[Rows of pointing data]
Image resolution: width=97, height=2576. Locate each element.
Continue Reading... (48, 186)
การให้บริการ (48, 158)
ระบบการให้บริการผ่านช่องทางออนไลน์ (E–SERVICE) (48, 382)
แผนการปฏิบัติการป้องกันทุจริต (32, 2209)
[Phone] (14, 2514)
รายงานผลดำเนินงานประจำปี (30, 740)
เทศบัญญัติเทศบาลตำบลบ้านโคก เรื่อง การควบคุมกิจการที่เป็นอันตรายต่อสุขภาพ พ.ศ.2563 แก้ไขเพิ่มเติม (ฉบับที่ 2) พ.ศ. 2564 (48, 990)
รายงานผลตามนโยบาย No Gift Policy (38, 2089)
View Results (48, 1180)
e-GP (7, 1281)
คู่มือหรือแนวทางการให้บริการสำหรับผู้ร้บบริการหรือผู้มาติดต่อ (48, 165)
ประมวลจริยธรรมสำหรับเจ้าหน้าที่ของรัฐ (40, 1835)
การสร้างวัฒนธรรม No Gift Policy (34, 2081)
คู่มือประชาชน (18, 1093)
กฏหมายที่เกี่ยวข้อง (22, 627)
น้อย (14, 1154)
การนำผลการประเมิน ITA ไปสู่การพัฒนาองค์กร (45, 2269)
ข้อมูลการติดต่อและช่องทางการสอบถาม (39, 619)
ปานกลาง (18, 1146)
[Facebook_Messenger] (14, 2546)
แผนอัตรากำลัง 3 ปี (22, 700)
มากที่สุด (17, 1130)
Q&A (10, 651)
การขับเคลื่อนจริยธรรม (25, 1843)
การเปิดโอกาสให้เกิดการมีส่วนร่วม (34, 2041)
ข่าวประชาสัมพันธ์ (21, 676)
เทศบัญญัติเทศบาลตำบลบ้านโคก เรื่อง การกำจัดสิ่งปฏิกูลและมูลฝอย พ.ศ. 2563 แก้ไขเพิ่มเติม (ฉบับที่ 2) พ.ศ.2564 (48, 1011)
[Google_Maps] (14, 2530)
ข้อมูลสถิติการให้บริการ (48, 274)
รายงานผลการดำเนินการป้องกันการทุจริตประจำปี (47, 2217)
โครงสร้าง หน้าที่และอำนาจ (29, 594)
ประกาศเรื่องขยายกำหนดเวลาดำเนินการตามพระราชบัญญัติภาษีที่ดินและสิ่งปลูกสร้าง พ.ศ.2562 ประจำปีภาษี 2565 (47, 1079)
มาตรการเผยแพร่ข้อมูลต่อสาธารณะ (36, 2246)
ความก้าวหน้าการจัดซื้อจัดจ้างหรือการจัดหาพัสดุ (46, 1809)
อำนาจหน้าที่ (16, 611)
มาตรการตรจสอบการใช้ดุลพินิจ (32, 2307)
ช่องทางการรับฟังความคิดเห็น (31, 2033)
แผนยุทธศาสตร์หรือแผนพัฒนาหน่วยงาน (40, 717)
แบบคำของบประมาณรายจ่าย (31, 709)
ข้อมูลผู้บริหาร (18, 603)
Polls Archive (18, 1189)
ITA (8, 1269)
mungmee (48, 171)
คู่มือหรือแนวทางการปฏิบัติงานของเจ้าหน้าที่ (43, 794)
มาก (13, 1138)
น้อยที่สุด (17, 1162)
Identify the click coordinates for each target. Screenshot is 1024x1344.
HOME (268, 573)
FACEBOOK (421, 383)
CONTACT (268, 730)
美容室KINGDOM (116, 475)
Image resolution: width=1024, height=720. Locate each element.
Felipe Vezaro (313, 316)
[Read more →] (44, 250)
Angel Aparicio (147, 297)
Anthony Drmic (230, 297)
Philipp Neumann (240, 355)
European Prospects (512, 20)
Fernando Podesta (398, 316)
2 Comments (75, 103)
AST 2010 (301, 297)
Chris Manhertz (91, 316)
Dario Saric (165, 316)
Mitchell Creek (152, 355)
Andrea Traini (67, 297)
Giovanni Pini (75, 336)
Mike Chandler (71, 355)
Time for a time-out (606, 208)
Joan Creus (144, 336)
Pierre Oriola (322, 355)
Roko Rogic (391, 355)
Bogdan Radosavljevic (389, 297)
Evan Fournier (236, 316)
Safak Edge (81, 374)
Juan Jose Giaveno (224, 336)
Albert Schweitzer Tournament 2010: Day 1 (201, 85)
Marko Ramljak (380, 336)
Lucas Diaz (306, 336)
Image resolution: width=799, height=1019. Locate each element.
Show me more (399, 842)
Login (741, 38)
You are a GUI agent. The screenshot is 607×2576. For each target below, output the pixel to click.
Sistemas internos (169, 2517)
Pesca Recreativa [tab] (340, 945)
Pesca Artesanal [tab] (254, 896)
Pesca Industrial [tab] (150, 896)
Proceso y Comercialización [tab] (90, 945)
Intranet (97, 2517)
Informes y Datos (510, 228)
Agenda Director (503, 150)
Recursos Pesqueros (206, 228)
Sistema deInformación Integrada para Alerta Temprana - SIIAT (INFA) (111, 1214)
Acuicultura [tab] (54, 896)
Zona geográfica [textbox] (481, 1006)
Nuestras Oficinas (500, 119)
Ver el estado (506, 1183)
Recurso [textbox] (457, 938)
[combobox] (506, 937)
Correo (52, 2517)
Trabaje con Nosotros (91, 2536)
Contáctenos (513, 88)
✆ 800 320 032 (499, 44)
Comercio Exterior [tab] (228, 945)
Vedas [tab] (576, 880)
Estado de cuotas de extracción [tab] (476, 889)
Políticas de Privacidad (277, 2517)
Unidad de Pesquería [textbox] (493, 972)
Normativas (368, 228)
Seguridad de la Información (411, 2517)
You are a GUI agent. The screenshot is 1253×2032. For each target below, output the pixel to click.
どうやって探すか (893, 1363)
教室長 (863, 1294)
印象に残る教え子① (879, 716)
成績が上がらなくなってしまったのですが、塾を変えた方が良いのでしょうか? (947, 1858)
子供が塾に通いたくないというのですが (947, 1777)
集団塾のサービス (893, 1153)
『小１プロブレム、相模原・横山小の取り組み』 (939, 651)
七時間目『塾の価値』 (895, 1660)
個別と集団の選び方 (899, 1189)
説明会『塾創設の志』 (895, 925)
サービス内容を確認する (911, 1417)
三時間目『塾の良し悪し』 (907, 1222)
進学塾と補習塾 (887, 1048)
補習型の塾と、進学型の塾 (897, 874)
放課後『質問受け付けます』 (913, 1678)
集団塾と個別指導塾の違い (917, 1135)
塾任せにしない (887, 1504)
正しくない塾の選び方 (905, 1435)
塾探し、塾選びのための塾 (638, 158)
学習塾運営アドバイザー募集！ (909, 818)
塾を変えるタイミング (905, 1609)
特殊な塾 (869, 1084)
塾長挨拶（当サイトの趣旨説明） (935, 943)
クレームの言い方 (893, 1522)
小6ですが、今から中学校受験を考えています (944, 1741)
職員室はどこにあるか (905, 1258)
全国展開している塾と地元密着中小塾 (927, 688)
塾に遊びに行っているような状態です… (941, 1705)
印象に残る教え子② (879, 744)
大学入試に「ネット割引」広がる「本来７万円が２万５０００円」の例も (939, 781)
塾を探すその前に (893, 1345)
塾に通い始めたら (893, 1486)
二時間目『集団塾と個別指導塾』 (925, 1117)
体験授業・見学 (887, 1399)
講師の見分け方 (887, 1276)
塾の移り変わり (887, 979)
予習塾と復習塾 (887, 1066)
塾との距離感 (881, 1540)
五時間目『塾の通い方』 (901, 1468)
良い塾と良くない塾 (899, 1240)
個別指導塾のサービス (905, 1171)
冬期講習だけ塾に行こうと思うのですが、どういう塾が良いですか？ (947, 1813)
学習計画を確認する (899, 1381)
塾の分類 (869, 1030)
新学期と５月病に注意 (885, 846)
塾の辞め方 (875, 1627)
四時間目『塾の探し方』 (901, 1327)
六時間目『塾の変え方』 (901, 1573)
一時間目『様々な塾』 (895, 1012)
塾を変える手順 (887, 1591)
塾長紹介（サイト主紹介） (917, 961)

*Problem to solve*: Rewrite only the items from the line with "รายงานผลตามนโยบาย No Gift Policy (38, 2089)" through the line with "คู่มือประชาชน (18, 1093)", swapping "View Results" for "Show Results" and leaving everything else unchanged.

*The response*:
รายงานผลตามนโยบาย No Gift Policy (38, 2089)
Show Results (48, 1180)
e-GP (7, 1281)
คู่มือหรือแนวทางการให้บริการสำหรับผู้ร้บบริการหรือผู้มาติดต่อ (48, 165)
ประมวลจริยธรรมสำหรับเจ้าหน้าที่ของรัฐ (40, 1835)
การสร้างวัฒนธรรม No Gift Policy (34, 2081)
คู่มือประชาชน (18, 1093)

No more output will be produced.